I'm Joshua Walton Jaya, a man who is always insulted by netizens because of the frequent reading of books in the campus library until I was nicknamed as 'college book lice'
No wonder they nicknamed me that way because I was a hobby of reading many history books, novels, and articles.
Ever since I got into Atmospheric University, I've known my little friend named Keyla Amora one campus with me.
I did deliberately choose this atmospheric university just to be Keyla's stalker which I always observed secretly wherever he was I would always just be a very distant observer of the girl's sight which I love so much because I'm afraid he won't accept me as geeky like this.

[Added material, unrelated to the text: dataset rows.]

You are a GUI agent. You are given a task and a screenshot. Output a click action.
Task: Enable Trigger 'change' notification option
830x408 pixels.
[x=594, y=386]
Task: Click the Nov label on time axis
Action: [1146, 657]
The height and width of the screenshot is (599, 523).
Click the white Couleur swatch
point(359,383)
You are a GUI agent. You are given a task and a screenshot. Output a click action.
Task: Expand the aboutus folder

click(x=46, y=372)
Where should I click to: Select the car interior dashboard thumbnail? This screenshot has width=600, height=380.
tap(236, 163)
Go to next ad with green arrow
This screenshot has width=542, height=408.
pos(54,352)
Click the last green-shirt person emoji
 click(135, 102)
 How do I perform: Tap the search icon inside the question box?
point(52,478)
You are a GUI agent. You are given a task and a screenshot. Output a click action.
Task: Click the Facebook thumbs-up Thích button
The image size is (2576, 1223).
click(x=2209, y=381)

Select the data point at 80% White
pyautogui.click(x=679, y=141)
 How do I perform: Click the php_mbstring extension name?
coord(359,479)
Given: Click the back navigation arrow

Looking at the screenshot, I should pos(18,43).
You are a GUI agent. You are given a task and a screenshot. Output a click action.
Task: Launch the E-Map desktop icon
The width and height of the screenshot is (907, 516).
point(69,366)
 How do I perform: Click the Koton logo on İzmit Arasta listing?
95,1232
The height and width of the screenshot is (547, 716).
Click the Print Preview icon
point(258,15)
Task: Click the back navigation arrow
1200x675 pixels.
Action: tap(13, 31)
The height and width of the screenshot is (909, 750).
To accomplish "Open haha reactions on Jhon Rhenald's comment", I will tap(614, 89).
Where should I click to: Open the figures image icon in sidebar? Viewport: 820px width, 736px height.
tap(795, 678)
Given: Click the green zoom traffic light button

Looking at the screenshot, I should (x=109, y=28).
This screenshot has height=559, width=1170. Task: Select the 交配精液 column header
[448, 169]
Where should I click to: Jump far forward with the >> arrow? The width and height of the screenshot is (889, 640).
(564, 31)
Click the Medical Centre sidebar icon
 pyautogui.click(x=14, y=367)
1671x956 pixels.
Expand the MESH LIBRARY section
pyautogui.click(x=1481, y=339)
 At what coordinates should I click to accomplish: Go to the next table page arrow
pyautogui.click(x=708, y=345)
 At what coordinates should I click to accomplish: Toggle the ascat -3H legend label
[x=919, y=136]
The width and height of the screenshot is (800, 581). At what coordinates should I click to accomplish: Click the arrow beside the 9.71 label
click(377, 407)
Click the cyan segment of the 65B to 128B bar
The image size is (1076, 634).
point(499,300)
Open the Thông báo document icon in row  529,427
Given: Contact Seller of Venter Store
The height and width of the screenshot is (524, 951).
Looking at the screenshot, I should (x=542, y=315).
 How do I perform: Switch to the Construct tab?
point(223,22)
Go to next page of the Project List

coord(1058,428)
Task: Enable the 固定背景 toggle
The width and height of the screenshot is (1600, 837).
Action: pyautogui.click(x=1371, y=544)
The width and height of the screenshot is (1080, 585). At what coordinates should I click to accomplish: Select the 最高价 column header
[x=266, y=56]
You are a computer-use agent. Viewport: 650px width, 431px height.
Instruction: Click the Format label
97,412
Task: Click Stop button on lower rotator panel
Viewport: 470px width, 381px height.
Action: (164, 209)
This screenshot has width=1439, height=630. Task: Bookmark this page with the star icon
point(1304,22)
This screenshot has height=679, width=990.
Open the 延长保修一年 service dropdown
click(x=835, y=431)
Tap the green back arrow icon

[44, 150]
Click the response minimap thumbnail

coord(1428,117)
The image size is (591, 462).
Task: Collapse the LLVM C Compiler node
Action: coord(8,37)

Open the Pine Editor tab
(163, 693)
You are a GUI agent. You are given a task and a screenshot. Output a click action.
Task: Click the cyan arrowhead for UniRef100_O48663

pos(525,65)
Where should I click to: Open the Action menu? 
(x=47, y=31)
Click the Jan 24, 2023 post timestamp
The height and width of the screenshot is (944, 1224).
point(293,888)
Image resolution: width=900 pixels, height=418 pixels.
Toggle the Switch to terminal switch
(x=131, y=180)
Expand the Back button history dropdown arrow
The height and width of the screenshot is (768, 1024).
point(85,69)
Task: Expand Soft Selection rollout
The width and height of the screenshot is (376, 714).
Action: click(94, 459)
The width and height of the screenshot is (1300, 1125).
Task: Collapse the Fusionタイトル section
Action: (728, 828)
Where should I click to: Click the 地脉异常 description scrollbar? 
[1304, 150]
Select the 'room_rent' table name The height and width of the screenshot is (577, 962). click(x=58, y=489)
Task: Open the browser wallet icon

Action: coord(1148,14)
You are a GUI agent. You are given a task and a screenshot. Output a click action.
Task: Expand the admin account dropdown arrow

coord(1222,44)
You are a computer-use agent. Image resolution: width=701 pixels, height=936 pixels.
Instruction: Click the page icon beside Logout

I could only sigh seeing him with Diego always making out in front of my eyes. I often clenched my hands to hold back the rumble of anger that had peaked in the chest tight will see the beautiful girl I love with another man looking at each other by sweeping away the sweat on Diego's forehead
It once occurred to me to tell Ella that I was a childhood friend. But my desire had to stop when I saw Keyla always carve that happy smile with the man who holds the status of 'lover'
"I'm happy to see you happy even though I'm not the man you love." Mumbled Joshua
Every day I follow Keyla's direction because I'm afraid she's in danger. I secretly became a little angel without having to tell you who I really am.
When Keyla and Diego made a big fuss, I watched them closely. Even when I saw the big truck heading towards Keyla, I immediately rushed to run towards Keyla without any care for my body that would be heavily affected. I had predicted the fate of this body, if I would be willing to sacrifice anything for Keyla. Even the life I would give to save the girl I love.
I don't care if my body is damaged or even I die because the most important thing is that the girl I love so much can survive the accident. But when I woke up from that fateful accident and started to open my eyes, I had to listen to Keyla always ask Zein where I was compared to me who was struggling to recover.
I admit that Kak Zein is more perfect than me, he is tall, athletic, and also liked by girls.
I as her sister could only see a poster of Kak Zein's body that was different from the poster of my small, thin, and not tall body
I sometimes feel inferior with this body poster, even one girl no one likes me
But I don't know what miracle I can see without the thick glasses that are always needed to read, watch, and also walk.
Ever since the accident happened, I have been able to clearly see the smallest objects as well as humans with the smallest moles. It's weird that even my body feels so light.
What really happens to this body. I feel like there is a great power within me that I have a hard time understanding.